▶ [About this task] Nothing but an exact repeat of the entries below should appear in your answer.

▶ [Stored data]
* * *

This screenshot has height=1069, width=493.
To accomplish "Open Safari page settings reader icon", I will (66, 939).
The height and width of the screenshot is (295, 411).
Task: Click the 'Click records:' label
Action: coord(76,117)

* * *

▶ [Finished task]
This screenshot has height=1069, width=493.
To accomplish "Open Safari page settings reader icon", I will (66, 939).
The height and width of the screenshot is (295, 411).
Task: Click the 'Click records:' label
Action: coord(76,117)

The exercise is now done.